En finir avec Eddy Bellegueule est plus qu’un simple roman autobiographique. Edouard Louis n’y raconte pas seulement son histoire, l’enfance d’un garçon homosexuel, mais aussi celle d’un village, d’une région, d’un milieu social, celui des ouvriers dans un village de la Somme. Dès les premières lignes, le ton est donné :


« De mon enfance je n’ai aucun souvenir heureux. Je ne veux pas dire que jamais, durant ces années, je n’ai éprouvé de sentiment de bonheur ou de joie. Simplement la souffrance est totalitaire : tout ce qui n’entre pas dans son système, elle le fait disparaître ».

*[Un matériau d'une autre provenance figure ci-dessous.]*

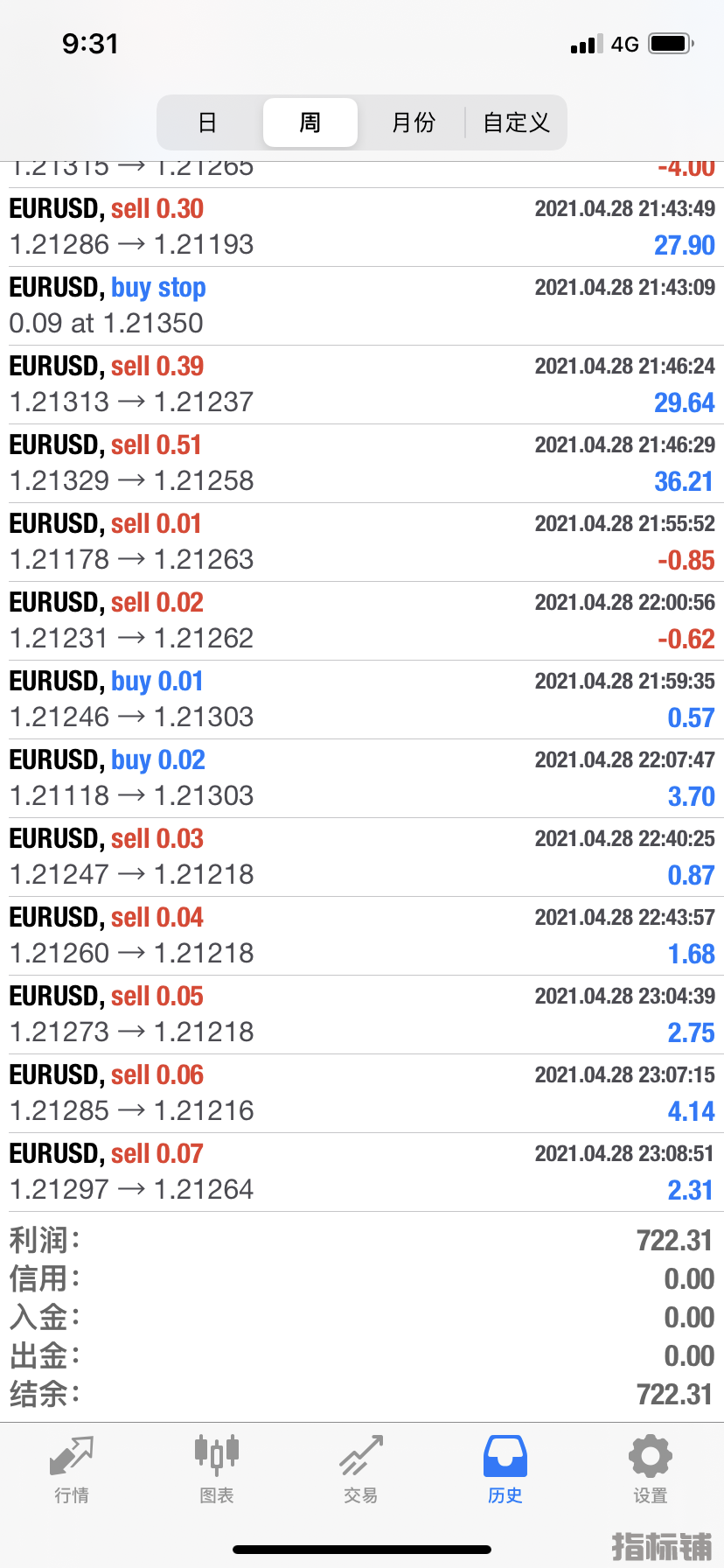This screenshot has height=1568, width=724.
Task: Open the EURUSD sell 0.51 trade
Action: (362, 463)
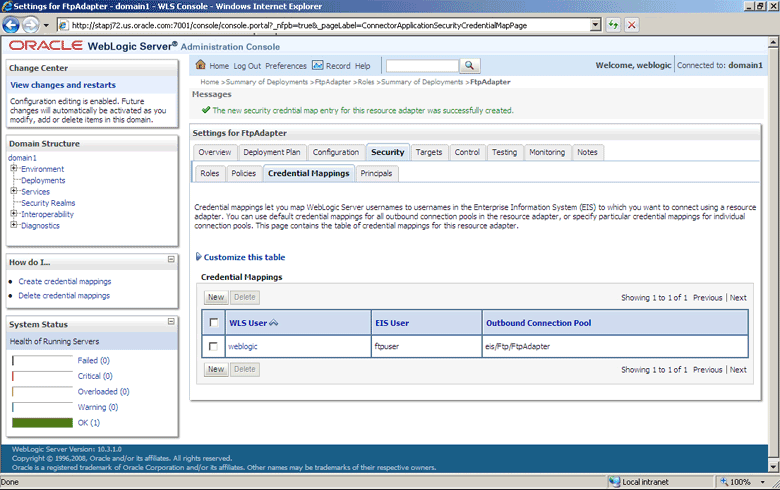Open the Principals sub-tab
Screen dimensions: 780x490
click(x=376, y=173)
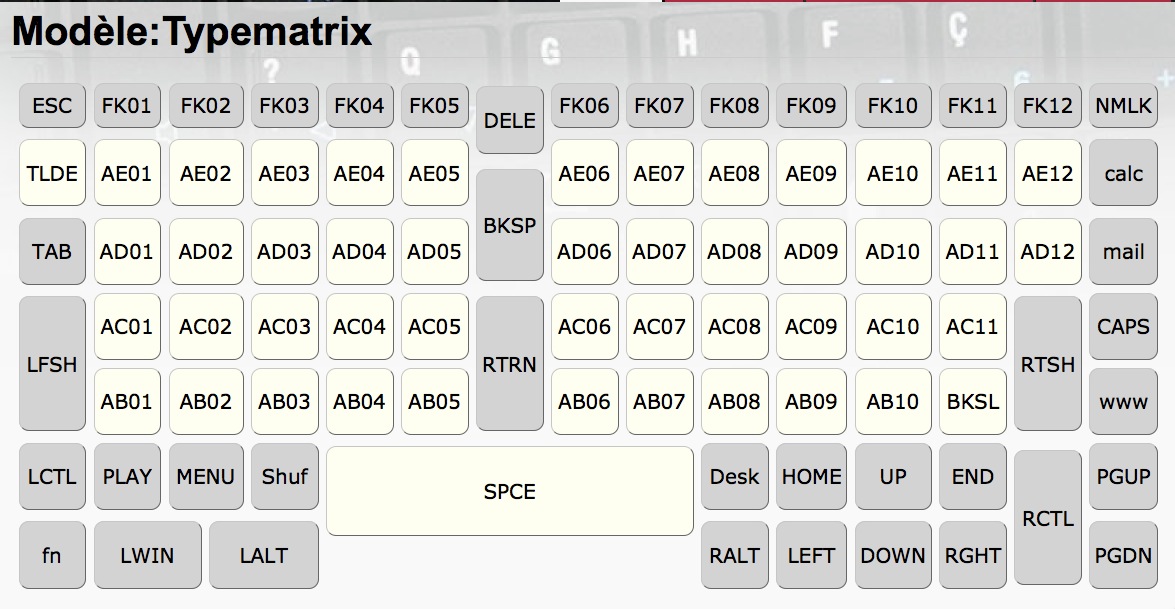Click the BKSL key
1175x609 pixels.
coord(973,402)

En finir avec Eddy Bellegueule fait le récit de la jeunesse de l’auteur, collégien homosexuel se décrivant comme maniéré, dans ce milieu ouvrier rural, où violence et domination de classe sont intimement liées. Cette violence, il la retrouve au quotidien, que ce soit à travers les persécutions des autres collégiens ou les remarques de sa famille. A cette peinture détaillée d’un milieu social et de son homophobie latente, s’ajoute un récit extrêmement intime et physique, que ce soit dans la description de la violence quotidiennement subie ou d’une sexualité à peine découverte. Car pour Eddy, à l’origine de tout cela, il y a son corps, maigre et incontrôlé, un corps qui le trahit :


« Mes parents appelaient ça des airs, ils me disaient Arrête avec tes airs. Ils s’interrogent Pourquoi Eddy il se comporte comme une gonzesse. Ils m’enjoignaient : Calme-toi, tu peux pas arrêter avec tes grands gestes de folles. Ils pensaient que j’avais fait le choix d’être efféminé, comme une esthétique de moi-même que j’aurais poursuivie pour leur déplaire ».

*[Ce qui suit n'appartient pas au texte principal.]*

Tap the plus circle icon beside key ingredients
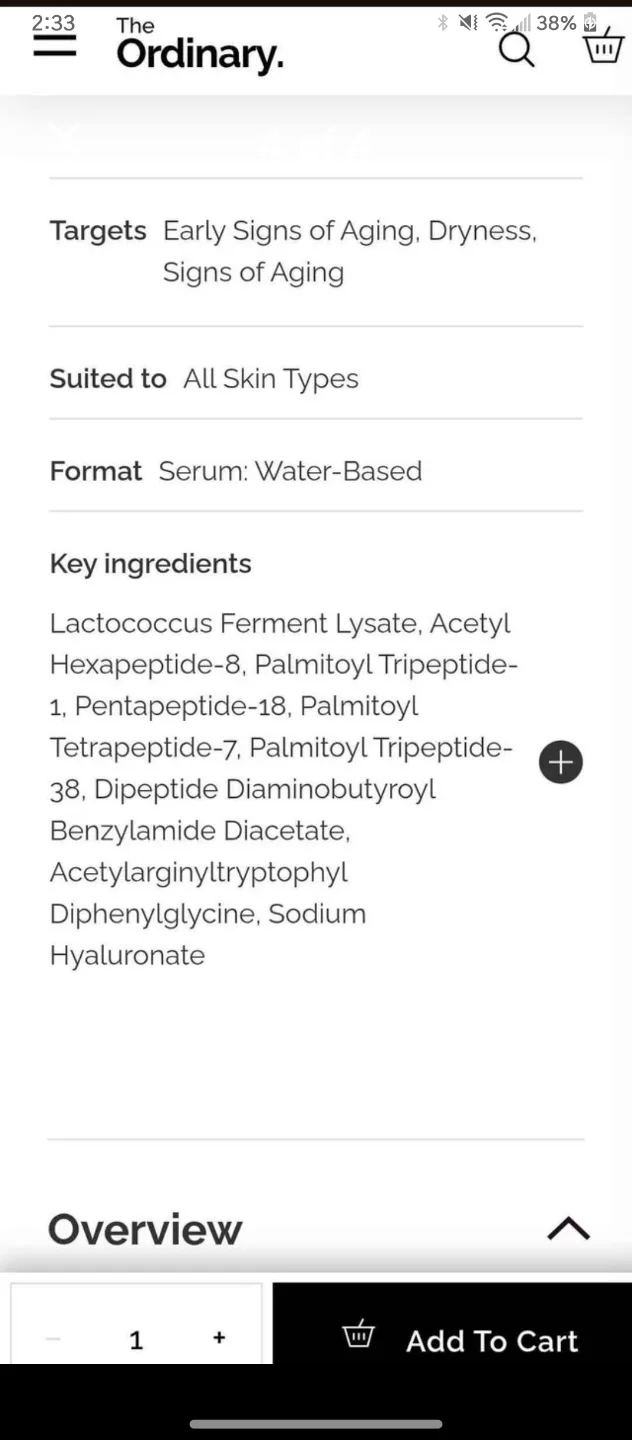632x1440 pixels. [560, 762]
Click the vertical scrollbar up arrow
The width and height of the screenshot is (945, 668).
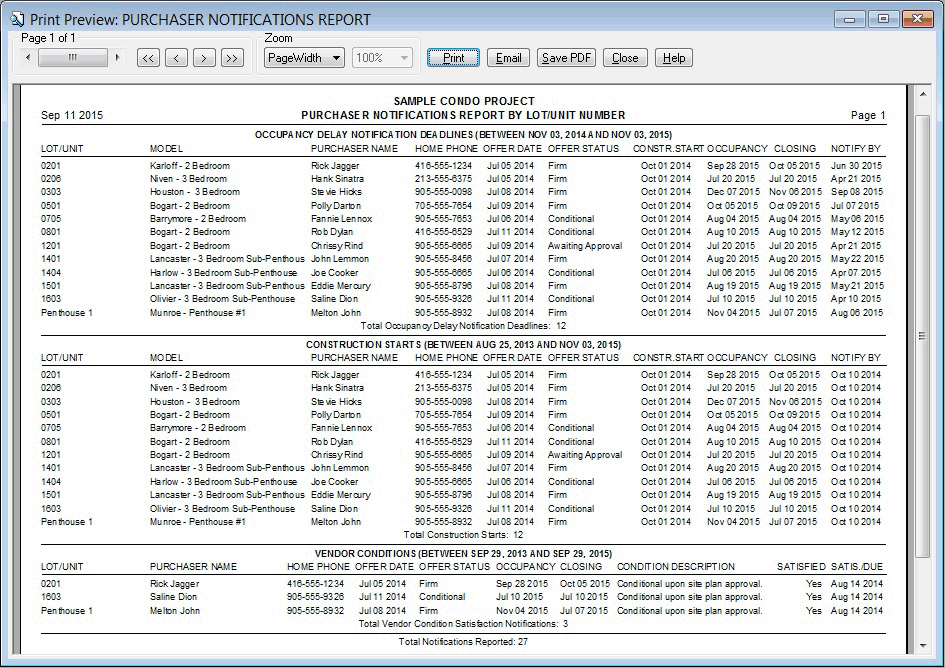point(923,95)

Mais ce qui fait peut-être la plus grande réussite de ce roman, c’est la façon dont l’auteur retranscrit les deux niveaux de langage qui le traversent perpétuellement. Ceux-ci s’entremêlent, le narrateur étant tiraillé entre la langue populaire de son enfance, symbole de domination, et un français plus cultivé, littéraire, celui acquis par l’éducation. Le rythme est ininterrompu, la narration fluide, et l’enchevêtrement de ces deux langues à l’intérieur même de chaque phrase rend compte du conflit perpétuel qui traverse l’auteur, entre regard extérieur porté sur son passé et enfance vécue de l’intérieur comme malheureuse. Mais toujours, une expression simple, où la violence est omniprésente :


« Il les faisait beaucoup rire – toujours les rires – à chacune de ses prises de parole Ah ! Celui-là il fait du vélo sans selle. J’aimerais pas ramasser la savonnette à côté de lui. Lui, pédé ? Plutôt se faire enculer. L’humour qui à certains moments cédait la place au dégoût Faut les pendre ces sales pédés, ou leur enfoncer une barre de fer dans le cul ».

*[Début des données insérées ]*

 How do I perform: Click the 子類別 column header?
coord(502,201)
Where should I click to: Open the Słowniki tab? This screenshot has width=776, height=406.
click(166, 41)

Rien n’est en trop, rien n’est laissé au hasard. En définitive, la langue sert avec une incroyable acuité le récit, et nourrit tout du long ce qui est, pour moi, l’ambiguïté centrale de ce roman, qui en fait toute sa beauté : c’est de comprendre comment la littérature, alors qu’elle est construite, travaillée, fictionnelle, peut conduire à saisir une vérité sociale qui n’est pas perceptible au premier abord. Edouard Louis fait le pari risqué de se prendre lui-même comme objet sociologique. C’est selon moi un pari réussi.